Dumb question… does anyone know if the following XML construct is technically legal?
<a title="<![CDATA[lame <i>test</i>]]>" href="http://www.debian.org/">blah</a>
PyExpat barfs on it, as does Mozilla’s XML parser, and I suspect they’re right to do so, but I can’t find anything in the XML specification that says, definitively, whether or not CDATA declarations are allowed in attributes. (If this is incorrect XML, Movable Type 2.661 generates invalid RDF/XML and my trackback discovery code isn’t busted.)
First it was Movable Type doing it… now, WordPress generates differently but equally-broken XML for its inline trackback RDF discovery. Here’s an example:
<rdf:RDF xmlns:rdf="http://www.w3.org/1999/02/22-rdf-syntax-ns#"
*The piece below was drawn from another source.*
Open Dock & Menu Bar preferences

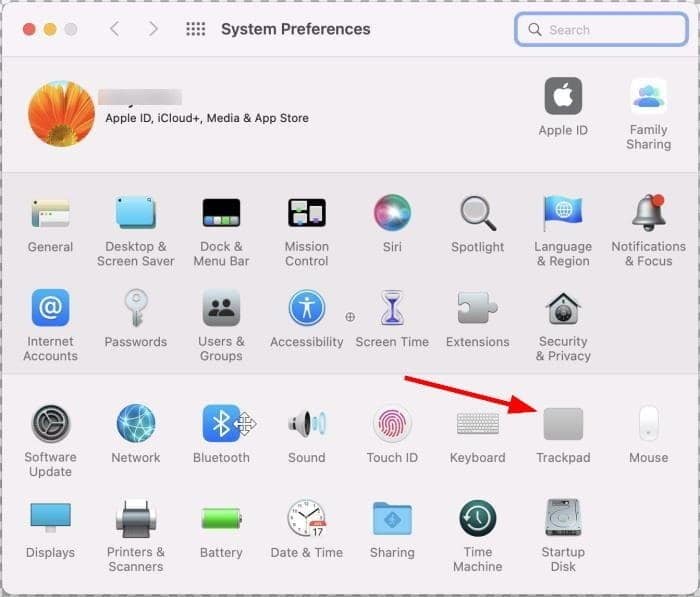(x=221, y=213)
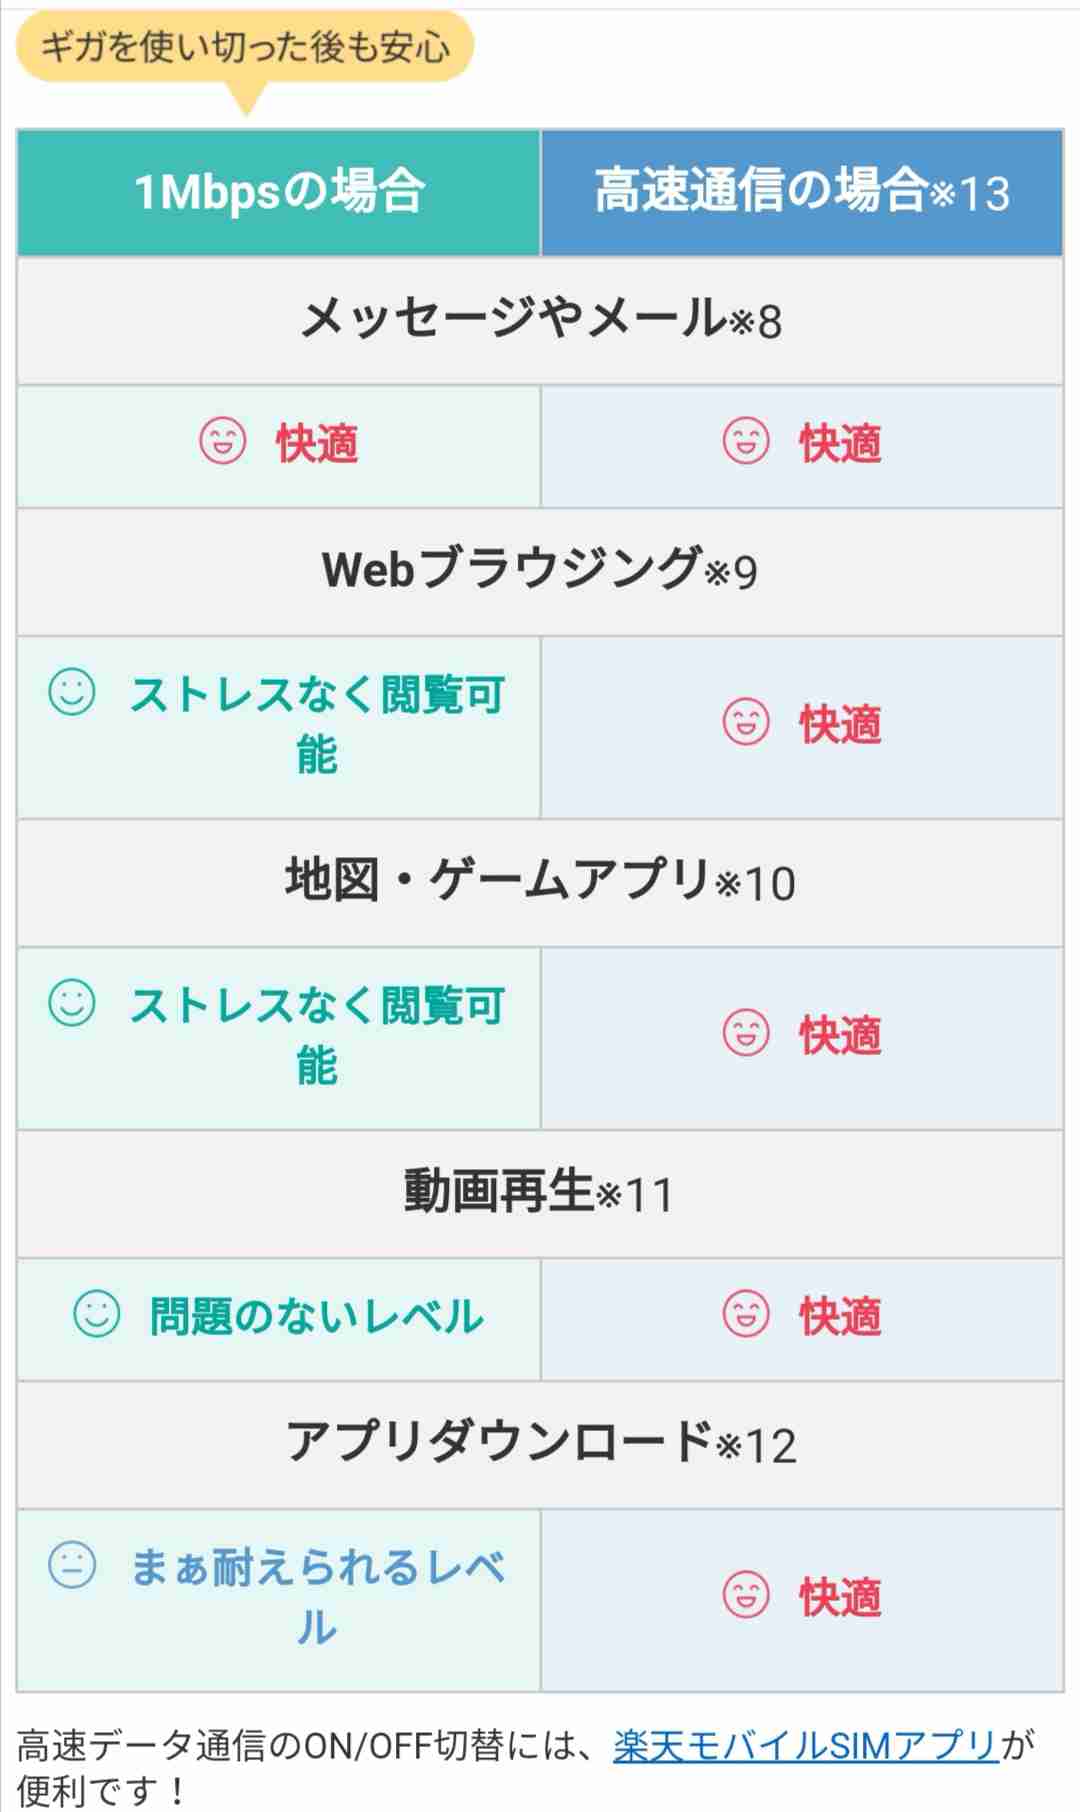Click the smiley icon in 1Mbps Webブラウジング row
The width and height of the screenshot is (1080, 1812).
72,691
xmlns:dc="http://purl.org/dc/elements/1.1/"
xmlns:trackback="http://madskills.com/public/xml/rss/module/trackback/">
<rdf:Description
rdf:about="http://xrlq.com/archives/2004/04/30/1475/hat-of-the-day-chip-frederick/"
dc:identifier="http://xrlq.com/archives/2004/04/30/1475/hat-of-the-day-chip-frederick/"
dc:title="\'Hat of the Day: Chip Frederick"
trackback:ping="http://xrlq.com/wp-trackback.php/1475" />
</rdf:RDF>
Backslashes don’t escape anything in XML…
Update: Per the trackback below, WordPress fixed it! So, the current score is: WP 1, MT 0. (So, my message to all you WordPress bloggers over there on the sidebar: get thee to an update.)